The statistical proof is the Bayesian demonstration that one hypothesis has a higher (weak, strong, positive) likelihood. There is considerable debate if the Bayesian method aligns with Karl Poppers method of proof of falsification, where some have suggested that "...there is no such thing as "accepting" hypotheses at all. All that one does in science is assign degrees of belief..." According to Popper, hypotheses that have withstood testing and have yet to be falsified are not verified but corroborated. Some researches have suggested that Popper's quest to define corroboration on the premise of probability put his philosophy in line with the Bayesian approach. In this context, the likelihood of one hypothesis relative to another may be an index of corroboration, not confirmation, and thus statistically proven through rigorous objective standing.

== In legal proceedings ==

"Where gross statistical disparities can be shown, they alone may in a proper case constitute prima facie proof of a pattern or practice of discrimination."

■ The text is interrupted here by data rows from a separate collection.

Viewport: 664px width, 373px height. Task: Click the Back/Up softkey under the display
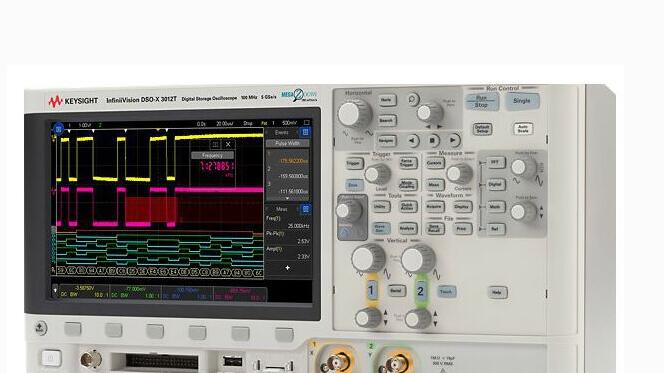(x=40, y=328)
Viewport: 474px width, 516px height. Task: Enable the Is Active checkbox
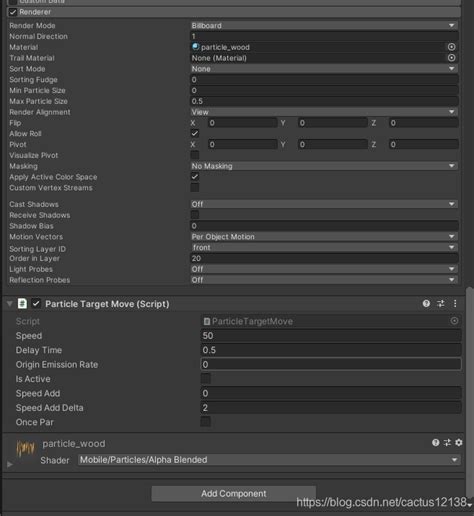pos(205,379)
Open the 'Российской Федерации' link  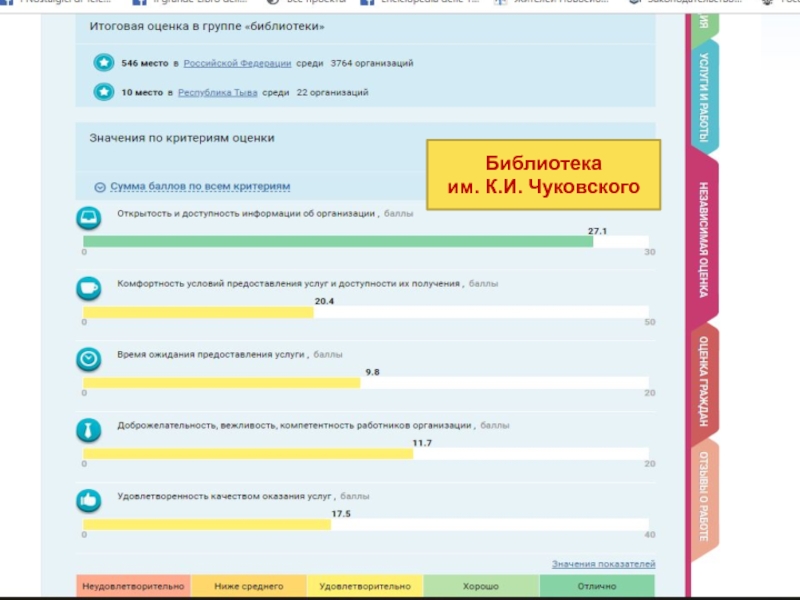[237, 63]
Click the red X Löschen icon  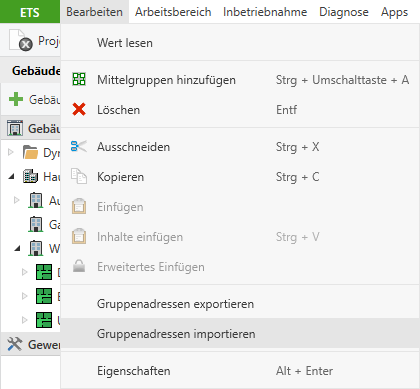(79, 109)

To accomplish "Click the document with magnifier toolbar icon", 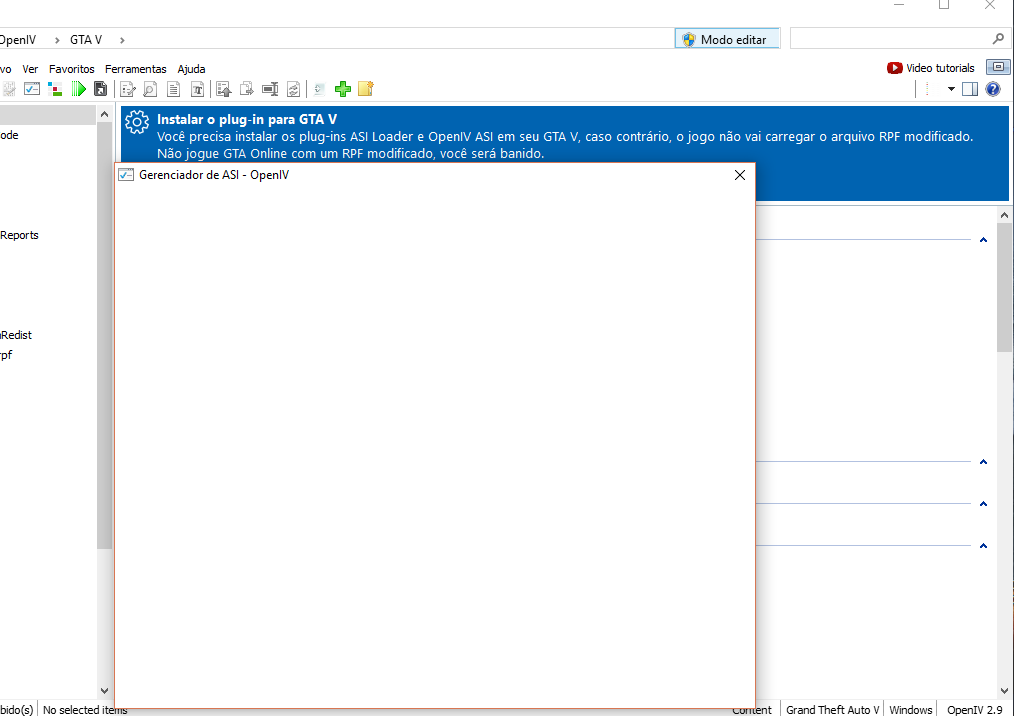I will 150,89.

Statistical proof in a legal proceeding can be sorted into three categories of evidence:
1. The occurrence of an event, act, or type of conduct,
2. The identity of the individual(s) responsible
3. The intent or psychological responsibility

Statistical proof was not regularly applied in decisions concerning United States legal proceedings until the mid 1970s following a landmark jury discrimination case in Castaneda v. Partida. The US Supreme Court ruled that gross statistical disparities constitutes "prima facie proof" of discrimination, resulting in a shift of the burden of proof from plaintiff to defendant. Since that ruling, statistical proof has been used in many other cases on inequality, discrimination, and DNA evidence. However, there is not a one-to-one correspondence between statistical proof and the legal burden of proof. "The Supreme Court has stated that the degrees of rigor required in the fact finding processes of law and science do not necessarily correspond."

In an example of a death row sentence (McCleskey v. Kemp) concerning racial discrimination, the petitioner, a black man named McCleskey was charged with the murder of a white police officer during a robbery. Expert testimony for McClesky introduced a statistical proof showing that "defendants charged with killing white victims were 4.3 times as likely to receive a death sentence as charged with killing blacks.". Nonetheless, the statistics was insufficient "to prove that the decisionmakers in his case acted with discriminatory purpose." It was further argued that there were "inherent limitations of the statistical proof", because it did not refer to the specifics of the individual. Despite the statistical demonstration of an increased probability of discrimination, the legal burden of proof (it was argued) had to be examined on a case-by-case basis.